SBY menyebut langkah tersebut dia gunakan saat memimpin Indonesia. Hasilnya, kata SBY, selalu berhujung baik.

"Cara ini kami pilih baik dalam menyelesaikan bentrok antarnegara maupun resolusi bentrok di antarnegara. Alhamdulillah hasilnya baik," ujarnya.

Lebih lanjut, SBY juga berbincang soal pentingnya sebuah negara memahami sejarah. Hal itu, menurut SBY, demi menghindari kesalahan nan berulang.

"Hadirin sekalian nan saya hormati, dalam memahami arah masa depan kita tidak bisa melupakan masa lalu. Seperti kata sejarawan, jika kita tidak pernah bisa memahami masa lampau dalam perjalanan sejarah, sesaat bisa kita mengulangi kesalahan-kesalahan selamanya," katanya.

"Maka dari itu, dalam bagian ini saya membujuk kita menelusuri kembali perjalanan peradaban bumi dan Indonesia selama satu abad terakhir, abad ke-20 sampai dengan abad ke-21, sebuah abad nan penuh gejolak, inovasi, dan transisi," tambahnya.

SBY Soroti Ketimpangan

Lalu, SBY juga berbincang soal kemiskinan nan tetap melanda dunia, apalagi Indonesia. SBY menyebut 838 juta orang di bumi tetap merasakan kelaparan dan kesulitan tidur.

"Kenyataannya, kemiskinan dan ketimpangan tetap menyelimuti sebagian besar di dunia. Everyday ada 838 juta orang nan pada malam hari tidak bisa tidur, tidak bisa tidur lantaran lapar, lantaran tidak makan," kata SBY dalam pidato peradaban World Disorder and The Future of Our Civilization di Menara Bank Mega, Jakarta Selatan, Rabu (30/7/2025).

SBY lampau menyatakan tercatat 88,3 juta orang di negara-negara ASEAN tetap tergolong miskin. Sedangkan di Indonesia ada sekitar 24 juta orang hidup dalam kemiskinan.

"Ini bukan sekadar tantangan sosial ekonomi, ini adalah krisis keadilan global. Di satu sisi kita lihat miliarder berlomba-lomba pergi ke luar angkasa, di sisi lain jutaan manusia tetap berjuang untuk bisa makan sehari-hari, makan 2-3 kali," ujarnya.

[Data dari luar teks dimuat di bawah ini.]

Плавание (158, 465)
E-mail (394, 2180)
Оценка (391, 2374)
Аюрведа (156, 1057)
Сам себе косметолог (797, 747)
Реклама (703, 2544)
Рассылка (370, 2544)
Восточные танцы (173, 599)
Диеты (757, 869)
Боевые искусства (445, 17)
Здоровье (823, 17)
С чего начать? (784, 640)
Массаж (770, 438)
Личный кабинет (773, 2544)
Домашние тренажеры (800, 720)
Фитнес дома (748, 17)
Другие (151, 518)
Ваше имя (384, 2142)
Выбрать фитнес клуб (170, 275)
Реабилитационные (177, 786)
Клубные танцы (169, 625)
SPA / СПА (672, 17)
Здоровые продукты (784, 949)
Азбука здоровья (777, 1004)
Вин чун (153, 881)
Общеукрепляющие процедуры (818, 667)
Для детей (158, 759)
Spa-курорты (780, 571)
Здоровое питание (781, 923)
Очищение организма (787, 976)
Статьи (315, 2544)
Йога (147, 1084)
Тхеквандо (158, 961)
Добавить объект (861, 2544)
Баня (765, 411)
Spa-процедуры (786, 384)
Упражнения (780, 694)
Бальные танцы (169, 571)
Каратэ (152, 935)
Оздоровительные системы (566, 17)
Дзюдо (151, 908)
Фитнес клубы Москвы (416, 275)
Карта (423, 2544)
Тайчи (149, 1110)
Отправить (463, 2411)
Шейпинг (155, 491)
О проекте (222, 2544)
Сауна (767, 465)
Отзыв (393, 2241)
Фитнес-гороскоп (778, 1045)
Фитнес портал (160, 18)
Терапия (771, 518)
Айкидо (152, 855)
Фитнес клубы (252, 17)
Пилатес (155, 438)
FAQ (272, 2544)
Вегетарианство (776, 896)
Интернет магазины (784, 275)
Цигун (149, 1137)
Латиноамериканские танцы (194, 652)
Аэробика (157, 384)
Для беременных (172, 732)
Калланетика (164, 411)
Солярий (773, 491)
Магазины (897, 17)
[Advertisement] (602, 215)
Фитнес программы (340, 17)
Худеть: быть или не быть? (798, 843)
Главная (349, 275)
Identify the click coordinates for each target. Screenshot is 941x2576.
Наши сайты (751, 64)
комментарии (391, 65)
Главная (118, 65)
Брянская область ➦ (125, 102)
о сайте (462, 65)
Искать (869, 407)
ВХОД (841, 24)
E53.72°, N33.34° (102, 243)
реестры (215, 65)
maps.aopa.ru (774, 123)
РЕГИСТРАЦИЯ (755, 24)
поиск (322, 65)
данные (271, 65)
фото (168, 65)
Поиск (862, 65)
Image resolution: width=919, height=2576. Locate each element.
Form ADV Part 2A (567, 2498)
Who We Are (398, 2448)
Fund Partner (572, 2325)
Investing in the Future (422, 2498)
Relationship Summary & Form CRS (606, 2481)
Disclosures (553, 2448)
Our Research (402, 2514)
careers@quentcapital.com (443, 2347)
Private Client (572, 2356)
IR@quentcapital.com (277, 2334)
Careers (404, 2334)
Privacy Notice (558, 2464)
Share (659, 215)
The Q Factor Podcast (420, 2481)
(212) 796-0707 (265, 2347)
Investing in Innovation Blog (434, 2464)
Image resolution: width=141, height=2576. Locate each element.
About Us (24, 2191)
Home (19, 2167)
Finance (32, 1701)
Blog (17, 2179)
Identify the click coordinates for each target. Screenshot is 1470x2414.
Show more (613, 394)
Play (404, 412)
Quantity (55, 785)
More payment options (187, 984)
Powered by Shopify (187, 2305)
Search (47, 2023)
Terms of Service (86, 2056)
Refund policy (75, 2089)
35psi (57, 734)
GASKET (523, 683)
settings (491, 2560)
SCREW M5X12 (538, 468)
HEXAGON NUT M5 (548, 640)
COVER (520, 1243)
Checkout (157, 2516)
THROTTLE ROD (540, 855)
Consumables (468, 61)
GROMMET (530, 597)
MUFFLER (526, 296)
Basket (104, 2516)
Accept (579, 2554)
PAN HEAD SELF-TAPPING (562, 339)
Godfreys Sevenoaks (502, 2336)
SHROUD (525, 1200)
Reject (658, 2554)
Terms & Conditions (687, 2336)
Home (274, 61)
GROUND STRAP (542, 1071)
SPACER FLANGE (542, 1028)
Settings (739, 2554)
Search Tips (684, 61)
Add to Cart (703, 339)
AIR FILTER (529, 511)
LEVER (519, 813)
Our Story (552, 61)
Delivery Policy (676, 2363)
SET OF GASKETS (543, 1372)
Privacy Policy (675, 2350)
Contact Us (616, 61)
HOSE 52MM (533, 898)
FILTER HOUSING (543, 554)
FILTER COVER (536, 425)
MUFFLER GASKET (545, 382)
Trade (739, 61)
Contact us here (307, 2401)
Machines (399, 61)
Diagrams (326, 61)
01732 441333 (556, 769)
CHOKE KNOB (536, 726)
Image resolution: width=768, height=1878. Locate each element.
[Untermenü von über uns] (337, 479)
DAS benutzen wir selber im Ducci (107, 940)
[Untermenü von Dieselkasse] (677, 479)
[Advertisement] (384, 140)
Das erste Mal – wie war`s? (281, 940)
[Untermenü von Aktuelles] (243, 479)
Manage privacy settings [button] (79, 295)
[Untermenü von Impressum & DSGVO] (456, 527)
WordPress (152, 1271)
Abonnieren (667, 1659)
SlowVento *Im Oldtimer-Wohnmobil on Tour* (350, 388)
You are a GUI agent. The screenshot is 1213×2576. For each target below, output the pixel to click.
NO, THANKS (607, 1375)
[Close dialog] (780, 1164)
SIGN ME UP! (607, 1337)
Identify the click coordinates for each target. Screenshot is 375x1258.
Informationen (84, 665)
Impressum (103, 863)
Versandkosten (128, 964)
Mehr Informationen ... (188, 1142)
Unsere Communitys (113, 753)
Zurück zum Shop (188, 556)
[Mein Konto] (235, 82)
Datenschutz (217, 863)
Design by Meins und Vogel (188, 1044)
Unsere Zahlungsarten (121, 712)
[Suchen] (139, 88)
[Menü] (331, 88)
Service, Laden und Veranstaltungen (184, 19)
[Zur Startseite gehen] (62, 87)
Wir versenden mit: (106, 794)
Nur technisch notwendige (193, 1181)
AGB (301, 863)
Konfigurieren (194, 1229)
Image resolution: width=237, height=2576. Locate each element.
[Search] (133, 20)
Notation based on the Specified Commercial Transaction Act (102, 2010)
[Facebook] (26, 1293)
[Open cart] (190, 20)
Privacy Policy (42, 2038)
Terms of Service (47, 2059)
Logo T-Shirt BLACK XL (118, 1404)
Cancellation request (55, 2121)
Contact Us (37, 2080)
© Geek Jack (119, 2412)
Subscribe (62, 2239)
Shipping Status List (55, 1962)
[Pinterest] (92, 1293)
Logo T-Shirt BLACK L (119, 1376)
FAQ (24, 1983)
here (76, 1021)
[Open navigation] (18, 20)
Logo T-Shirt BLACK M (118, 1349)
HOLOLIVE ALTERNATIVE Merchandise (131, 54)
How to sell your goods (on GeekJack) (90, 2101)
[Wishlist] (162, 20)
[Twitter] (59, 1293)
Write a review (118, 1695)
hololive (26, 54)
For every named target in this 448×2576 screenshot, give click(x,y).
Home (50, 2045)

"Jika ketimpangan ini dibiarkan, bakal memicu stabilitas sosial, ekstremisme, apalagi bentrok antarkelas," tambahnya.

Lebih lanjut, SBY juga menyarankan agar negara mengatur perekonomiannya dengan baik dan adil.

"Tapi, jika kita main nan baik melalui ekonomi nan inklusif, pajak nan lebih adil, pendidikan dan akses digital nan merata, maka kita bisa mengubahnya menjadi kekuatan baru," katanya.